In most Western traditions, Lent begins on Ash Wednesday and concludes either on Maundy Thursday or on Holy Saturday. In Eastern tradition, Lent begins on Clean Monday (the Monday seven weeks prior to Easter) and ends on the Friday before Palm Sunday. Still others observe an eight-week period of Lent, which excludes both Saturdays and Sundays. The 40 days of fasting is meant to represent Jesus’ wilderness temptation (Luke 4:1-12) or the supposed 40 hours He spent in the tomb. The number 40 may also be used because it is an important number in the Bible—for instance, the number of days of rain in Noah’s Flood (Genesis 7:4), the amount of time Moses spent on the mountain with God (Exodus 24:18), and the number of years the Hebrews wandered in the wilderness (Numbers 14:33).

Lent began as a way for Catholics to remind themselves of the value of repentance. The austerity of the Lenten season was seen as similar to how people in the Old Testament fasted and repented in sackcloth and ashes (Esther 4:1-3; Jeremiah 6:26; Daniel 9:3).

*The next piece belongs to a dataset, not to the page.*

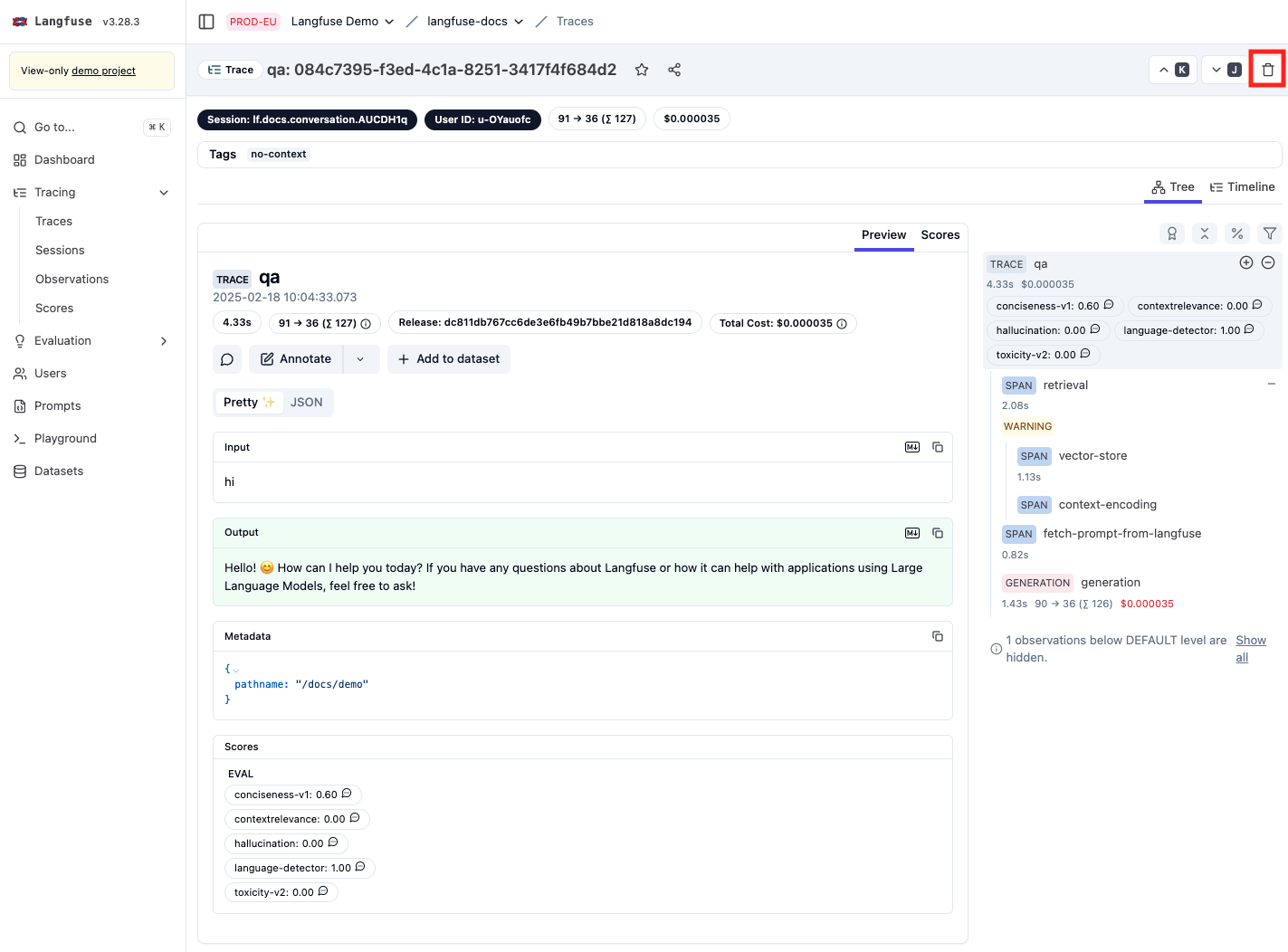Open the comments bubble button

(x=227, y=359)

However, over the centuries Lenten observances have developed a much more “sacramental” value. Many Catholics believe that giving something up for Lent is a way to attain God’s blessing. But the Bible teaches that grace cannot be earned; grace is “the gift of righteousness” (Romans 5:17). Also, Jesus taught that fasting should be done discreetly: “When you fast, do not look somber as the hypocrites do, for they disfigure their faces to show men they are fasting. I tell you the truth, they have received their reward in full. But when you fast, put oil on your head and wash your face, so that it will not be obvious to men that you are fasting, but only to your Father, who is unseen” (Matthew 6:16-18). Jesus’ command to “wash your face” seems to conflict with the practice of rubbing ashes on one’s face on Ash Wednesday.

Fasting can be a good thing, and God is pleased when we repent of sinful habits. There’s absolutely nothing wrong with setting aside some time to focus on Jesus’ death and resurrection. However, repenting of sin is something we should be doing every day of the year, not just for the 46 days of Lent.

If a Christian wishes to observe Lent, he is free to do so. The key is to focus on repenting of sin and consecrating oneself to God. Lent should not be a time of boasting of one’s sacrifice or trying to earn God’s favor or increasing His love. God’s love for us could not be any greater than it already is.